=== INPUT ===
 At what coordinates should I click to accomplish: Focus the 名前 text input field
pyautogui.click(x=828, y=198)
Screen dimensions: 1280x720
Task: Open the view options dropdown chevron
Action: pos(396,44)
===
**WRITTEN INSTRUCTION:**
Copy out every one of these records word for word.

**SOLUTION FOR THIS PROBLEM:**
 At what coordinates should I click to accomplish: Focus the 名前 text input field
pyautogui.click(x=828, y=198)
Screen dimensions: 1280x720
Task: Open the view options dropdown chevron
Action: pos(396,44)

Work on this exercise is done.